▸ **INSTRUCTIONS FOR THE TASK**
Could you print, exactly as they stand, the lines from the one holding "KOL FİTİLLERİ (484, 216)" to the end of the data below, and nothing more?
==================================================
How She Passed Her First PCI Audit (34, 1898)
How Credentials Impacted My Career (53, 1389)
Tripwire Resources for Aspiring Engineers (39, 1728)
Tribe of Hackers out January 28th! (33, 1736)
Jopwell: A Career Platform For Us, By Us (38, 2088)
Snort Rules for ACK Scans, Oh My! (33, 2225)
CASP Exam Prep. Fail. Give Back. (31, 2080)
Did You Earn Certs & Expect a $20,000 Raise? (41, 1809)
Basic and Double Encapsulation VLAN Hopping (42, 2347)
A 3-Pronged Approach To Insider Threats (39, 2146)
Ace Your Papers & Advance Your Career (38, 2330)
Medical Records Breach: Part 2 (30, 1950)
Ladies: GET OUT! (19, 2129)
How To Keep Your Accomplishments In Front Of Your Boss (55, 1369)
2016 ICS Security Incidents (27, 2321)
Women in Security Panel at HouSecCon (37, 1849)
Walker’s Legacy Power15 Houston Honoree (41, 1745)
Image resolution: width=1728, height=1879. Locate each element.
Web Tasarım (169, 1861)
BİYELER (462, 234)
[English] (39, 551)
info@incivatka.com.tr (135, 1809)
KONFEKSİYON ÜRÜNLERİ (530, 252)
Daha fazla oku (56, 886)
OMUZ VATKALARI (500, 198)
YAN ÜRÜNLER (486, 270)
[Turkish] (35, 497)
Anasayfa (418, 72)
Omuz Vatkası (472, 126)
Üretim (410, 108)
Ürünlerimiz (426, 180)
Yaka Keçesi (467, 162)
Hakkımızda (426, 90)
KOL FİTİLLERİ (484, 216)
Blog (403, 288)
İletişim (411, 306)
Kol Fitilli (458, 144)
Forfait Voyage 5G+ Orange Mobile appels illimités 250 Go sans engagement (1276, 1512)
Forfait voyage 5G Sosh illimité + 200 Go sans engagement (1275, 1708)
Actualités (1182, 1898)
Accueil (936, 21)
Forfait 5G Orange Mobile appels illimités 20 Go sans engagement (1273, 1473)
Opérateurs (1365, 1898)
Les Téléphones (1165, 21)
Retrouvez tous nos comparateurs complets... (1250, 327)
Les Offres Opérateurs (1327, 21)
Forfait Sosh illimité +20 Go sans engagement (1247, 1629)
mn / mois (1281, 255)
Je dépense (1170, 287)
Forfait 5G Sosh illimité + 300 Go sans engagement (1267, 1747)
==================================================
▸ **RESPONSE BOX**
KOL FİTİLLERİ (484, 216)
Blog (403, 288)
İletişim (411, 306)
Kol Fitilli (458, 144)
Forfait Voyage 5G+ Orange Mobile appels illimités 250 Go sans engagement (1276, 1512)
Forfait voyage 5G Sosh illimité + 200 Go sans engagement (1275, 1708)
Actualités (1182, 1898)
Accueil (936, 21)
Forfait 5G Orange Mobile appels illimités 20 Go sans engagement (1273, 1473)
Opérateurs (1365, 1898)
Les Téléphones (1165, 21)
Retrouvez tous nos comparateurs complets... (1250, 327)
Les Offres Opérateurs (1327, 21)
Forfait Sosh illimité +20 Go sans engagement (1247, 1629)
mn / mois (1281, 255)
Je dépense (1170, 287)
Forfait 5G Sosh illimité + 300 Go sans engagement (1267, 1747)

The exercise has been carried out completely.